Exercise goal ▸
Set down exactly the entries below, beginning at their first line and ending at the line with "Task: Open the Market Cap dropdown menu".
─── Given data
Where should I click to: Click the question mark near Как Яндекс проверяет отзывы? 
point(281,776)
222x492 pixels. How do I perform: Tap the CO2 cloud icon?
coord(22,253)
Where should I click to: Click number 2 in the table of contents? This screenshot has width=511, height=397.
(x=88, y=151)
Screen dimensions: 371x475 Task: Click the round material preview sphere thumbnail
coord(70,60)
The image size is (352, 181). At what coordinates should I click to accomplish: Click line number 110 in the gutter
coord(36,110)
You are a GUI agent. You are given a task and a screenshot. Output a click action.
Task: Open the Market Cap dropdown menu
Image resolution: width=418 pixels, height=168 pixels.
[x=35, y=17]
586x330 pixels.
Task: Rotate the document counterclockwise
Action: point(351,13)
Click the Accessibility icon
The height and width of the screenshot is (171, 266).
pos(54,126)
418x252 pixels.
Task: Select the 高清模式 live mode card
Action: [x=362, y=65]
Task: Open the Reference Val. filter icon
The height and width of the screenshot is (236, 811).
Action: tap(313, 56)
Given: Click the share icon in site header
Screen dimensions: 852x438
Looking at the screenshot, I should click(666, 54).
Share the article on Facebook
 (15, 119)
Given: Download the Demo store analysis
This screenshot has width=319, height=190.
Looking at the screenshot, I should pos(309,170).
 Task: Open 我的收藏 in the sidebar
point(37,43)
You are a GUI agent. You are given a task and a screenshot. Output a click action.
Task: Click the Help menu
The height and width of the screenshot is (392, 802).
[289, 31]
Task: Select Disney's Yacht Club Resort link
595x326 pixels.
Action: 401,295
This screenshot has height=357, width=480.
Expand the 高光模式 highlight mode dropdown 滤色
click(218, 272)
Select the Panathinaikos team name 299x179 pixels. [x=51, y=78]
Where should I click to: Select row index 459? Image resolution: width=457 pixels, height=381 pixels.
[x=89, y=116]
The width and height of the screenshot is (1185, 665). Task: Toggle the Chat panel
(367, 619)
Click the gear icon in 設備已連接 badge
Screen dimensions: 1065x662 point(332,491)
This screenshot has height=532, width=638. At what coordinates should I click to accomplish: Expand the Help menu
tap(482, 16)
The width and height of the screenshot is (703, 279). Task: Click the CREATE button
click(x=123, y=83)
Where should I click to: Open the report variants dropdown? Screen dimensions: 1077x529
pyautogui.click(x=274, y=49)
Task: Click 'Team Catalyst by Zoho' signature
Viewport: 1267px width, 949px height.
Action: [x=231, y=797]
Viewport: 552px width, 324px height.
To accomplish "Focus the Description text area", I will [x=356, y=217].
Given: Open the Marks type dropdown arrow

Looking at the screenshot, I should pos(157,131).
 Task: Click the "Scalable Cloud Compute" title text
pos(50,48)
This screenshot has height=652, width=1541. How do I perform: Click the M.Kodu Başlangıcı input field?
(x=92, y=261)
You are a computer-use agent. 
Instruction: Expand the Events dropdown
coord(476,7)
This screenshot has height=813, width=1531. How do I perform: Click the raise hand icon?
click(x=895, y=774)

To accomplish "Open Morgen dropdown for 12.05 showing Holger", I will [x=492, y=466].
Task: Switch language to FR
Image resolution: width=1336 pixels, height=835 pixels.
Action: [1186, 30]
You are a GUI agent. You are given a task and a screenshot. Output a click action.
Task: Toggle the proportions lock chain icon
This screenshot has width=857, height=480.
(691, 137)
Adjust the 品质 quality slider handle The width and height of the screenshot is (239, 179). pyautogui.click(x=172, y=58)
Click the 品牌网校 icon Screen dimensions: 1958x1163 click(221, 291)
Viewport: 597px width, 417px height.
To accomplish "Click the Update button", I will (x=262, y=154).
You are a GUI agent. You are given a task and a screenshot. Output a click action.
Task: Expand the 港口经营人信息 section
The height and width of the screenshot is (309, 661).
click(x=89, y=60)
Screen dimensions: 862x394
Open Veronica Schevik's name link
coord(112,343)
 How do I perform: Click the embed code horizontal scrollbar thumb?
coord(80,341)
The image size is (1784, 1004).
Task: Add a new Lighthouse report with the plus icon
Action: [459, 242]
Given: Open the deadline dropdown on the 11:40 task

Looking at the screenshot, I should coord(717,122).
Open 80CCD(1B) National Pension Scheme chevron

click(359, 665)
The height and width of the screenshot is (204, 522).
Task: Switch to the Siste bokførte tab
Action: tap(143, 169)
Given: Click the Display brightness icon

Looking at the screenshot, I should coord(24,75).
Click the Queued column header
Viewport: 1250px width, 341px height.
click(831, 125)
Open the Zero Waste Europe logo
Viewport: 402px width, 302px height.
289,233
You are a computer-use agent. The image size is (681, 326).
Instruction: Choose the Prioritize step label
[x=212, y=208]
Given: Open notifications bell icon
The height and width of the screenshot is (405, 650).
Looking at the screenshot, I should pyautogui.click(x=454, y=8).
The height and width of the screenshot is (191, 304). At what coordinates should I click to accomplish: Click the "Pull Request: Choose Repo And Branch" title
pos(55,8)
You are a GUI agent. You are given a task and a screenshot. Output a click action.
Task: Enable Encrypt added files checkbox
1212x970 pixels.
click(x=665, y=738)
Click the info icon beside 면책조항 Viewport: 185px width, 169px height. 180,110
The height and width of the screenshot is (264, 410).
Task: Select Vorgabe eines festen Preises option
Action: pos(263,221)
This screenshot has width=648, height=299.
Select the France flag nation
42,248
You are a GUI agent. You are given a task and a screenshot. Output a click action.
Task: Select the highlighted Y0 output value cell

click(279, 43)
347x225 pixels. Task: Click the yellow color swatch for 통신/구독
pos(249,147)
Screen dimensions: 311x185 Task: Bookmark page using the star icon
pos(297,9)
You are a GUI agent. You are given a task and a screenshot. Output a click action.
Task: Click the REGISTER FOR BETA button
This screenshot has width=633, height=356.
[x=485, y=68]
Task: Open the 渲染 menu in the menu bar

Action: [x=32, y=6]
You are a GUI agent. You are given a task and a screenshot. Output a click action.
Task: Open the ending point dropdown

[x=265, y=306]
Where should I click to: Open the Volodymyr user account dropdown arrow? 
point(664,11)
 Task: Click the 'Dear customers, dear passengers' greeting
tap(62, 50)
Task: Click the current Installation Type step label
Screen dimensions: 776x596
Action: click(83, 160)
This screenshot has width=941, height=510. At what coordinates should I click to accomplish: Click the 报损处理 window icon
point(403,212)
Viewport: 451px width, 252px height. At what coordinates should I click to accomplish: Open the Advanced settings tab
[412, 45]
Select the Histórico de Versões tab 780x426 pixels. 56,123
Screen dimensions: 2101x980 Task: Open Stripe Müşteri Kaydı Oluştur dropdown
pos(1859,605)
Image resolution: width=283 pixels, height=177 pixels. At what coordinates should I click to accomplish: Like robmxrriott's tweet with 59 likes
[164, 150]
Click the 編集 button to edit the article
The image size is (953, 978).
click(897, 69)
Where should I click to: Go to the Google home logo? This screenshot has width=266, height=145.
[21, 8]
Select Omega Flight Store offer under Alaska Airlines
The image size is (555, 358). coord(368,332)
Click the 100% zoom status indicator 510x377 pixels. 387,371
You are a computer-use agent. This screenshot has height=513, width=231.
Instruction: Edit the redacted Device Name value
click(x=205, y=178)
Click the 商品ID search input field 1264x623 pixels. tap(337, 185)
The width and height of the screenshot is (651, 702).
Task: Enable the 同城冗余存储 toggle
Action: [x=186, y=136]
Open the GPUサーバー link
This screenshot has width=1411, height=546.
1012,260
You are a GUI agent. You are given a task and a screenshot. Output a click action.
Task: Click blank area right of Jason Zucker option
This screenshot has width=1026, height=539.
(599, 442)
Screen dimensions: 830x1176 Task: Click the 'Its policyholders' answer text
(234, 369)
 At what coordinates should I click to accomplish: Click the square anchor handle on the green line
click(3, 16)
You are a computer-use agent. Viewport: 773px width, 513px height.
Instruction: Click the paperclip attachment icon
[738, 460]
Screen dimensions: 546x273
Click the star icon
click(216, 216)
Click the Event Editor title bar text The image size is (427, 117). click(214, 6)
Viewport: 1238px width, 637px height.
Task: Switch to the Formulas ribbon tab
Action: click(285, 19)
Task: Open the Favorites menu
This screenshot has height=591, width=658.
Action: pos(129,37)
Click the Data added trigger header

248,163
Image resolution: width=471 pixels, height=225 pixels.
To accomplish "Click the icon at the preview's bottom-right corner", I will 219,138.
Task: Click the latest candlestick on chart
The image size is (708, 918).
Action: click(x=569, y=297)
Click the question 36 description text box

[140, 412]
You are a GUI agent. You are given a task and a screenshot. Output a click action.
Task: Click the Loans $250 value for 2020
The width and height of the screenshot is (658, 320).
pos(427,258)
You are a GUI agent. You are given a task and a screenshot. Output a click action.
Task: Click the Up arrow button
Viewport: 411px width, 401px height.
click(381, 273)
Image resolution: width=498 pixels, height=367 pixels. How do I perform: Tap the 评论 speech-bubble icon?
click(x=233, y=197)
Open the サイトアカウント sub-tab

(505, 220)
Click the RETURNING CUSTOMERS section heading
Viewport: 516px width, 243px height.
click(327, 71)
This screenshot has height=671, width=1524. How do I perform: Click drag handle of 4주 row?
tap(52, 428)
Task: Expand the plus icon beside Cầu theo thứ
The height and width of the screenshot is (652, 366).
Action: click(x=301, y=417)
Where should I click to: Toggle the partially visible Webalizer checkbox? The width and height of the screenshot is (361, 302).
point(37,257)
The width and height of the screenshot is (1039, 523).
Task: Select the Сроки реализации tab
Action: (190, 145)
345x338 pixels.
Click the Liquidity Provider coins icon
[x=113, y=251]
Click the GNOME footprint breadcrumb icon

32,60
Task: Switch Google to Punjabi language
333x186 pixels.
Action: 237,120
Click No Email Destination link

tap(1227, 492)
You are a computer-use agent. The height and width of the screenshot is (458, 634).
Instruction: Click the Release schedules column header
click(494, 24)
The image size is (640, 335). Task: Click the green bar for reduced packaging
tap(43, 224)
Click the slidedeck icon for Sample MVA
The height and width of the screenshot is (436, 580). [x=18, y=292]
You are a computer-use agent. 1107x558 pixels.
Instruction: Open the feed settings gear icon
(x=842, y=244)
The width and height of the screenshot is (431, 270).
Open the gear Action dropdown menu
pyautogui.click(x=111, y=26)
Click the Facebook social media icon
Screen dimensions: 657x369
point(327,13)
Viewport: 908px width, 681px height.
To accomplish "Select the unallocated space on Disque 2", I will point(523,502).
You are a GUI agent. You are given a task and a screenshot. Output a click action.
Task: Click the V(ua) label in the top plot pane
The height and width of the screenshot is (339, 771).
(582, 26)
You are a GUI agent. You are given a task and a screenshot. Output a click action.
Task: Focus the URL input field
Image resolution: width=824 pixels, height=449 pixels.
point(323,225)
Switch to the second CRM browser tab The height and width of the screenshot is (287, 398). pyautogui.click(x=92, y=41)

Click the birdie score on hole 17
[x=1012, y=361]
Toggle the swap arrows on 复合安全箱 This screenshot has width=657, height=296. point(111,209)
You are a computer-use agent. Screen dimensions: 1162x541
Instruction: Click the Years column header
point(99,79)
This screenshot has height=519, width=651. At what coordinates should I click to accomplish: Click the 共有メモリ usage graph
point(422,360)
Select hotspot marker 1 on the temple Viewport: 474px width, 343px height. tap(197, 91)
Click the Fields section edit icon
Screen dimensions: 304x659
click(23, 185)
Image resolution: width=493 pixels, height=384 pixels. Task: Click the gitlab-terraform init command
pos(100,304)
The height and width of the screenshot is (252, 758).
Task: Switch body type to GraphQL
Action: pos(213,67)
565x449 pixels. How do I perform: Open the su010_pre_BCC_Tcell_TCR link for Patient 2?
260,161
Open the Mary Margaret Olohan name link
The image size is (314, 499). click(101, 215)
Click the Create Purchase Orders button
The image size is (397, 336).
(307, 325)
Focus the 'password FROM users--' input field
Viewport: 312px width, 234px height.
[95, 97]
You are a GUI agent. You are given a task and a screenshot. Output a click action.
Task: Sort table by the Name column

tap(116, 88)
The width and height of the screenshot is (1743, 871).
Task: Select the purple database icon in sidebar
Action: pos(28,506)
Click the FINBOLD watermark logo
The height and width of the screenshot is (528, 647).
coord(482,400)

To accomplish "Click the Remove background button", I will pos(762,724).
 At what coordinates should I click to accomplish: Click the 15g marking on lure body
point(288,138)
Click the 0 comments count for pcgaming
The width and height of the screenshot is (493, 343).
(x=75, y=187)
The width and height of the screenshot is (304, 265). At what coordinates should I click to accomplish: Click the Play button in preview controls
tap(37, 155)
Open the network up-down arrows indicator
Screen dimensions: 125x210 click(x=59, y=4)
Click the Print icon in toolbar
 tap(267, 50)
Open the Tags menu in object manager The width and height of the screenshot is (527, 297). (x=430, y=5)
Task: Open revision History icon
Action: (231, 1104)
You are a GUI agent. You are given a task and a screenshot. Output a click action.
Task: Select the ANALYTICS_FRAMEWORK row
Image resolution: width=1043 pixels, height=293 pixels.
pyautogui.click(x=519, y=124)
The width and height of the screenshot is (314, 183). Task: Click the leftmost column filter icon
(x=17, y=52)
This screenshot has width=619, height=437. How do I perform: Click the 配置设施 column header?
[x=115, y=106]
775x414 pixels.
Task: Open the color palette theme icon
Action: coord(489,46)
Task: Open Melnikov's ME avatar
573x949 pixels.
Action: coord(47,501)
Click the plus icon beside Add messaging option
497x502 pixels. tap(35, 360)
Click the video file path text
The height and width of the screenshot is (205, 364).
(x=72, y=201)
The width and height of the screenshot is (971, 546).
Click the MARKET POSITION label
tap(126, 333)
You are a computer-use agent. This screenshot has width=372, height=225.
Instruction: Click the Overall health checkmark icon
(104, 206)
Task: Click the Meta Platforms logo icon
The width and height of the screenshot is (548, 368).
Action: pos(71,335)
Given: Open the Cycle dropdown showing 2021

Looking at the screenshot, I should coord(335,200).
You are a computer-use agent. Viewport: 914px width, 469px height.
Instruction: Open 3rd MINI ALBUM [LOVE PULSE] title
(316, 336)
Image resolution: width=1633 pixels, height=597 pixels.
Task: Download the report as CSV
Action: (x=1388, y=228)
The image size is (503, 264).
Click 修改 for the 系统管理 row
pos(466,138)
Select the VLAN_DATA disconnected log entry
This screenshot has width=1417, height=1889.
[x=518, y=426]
──────
Task output ▸
Where should I click to: Click the question mark near Как Яндекс проверяет отзывы? 
point(281,776)
222x492 pixels. How do I perform: Tap the CO2 cloud icon?
coord(22,253)
Where should I click to: Click number 2 in the table of contents? This screenshot has width=511, height=397.
(x=88, y=151)
Screen dimensions: 371x475 Task: Click the round material preview sphere thumbnail
coord(70,60)
The image size is (352, 181). At what coordinates should I click to accomplish: Click line number 110 in the gutter
coord(36,110)
You are a GUI agent. You are given a task and a screenshot. Output a click action.
Task: Open the Market Cap dropdown menu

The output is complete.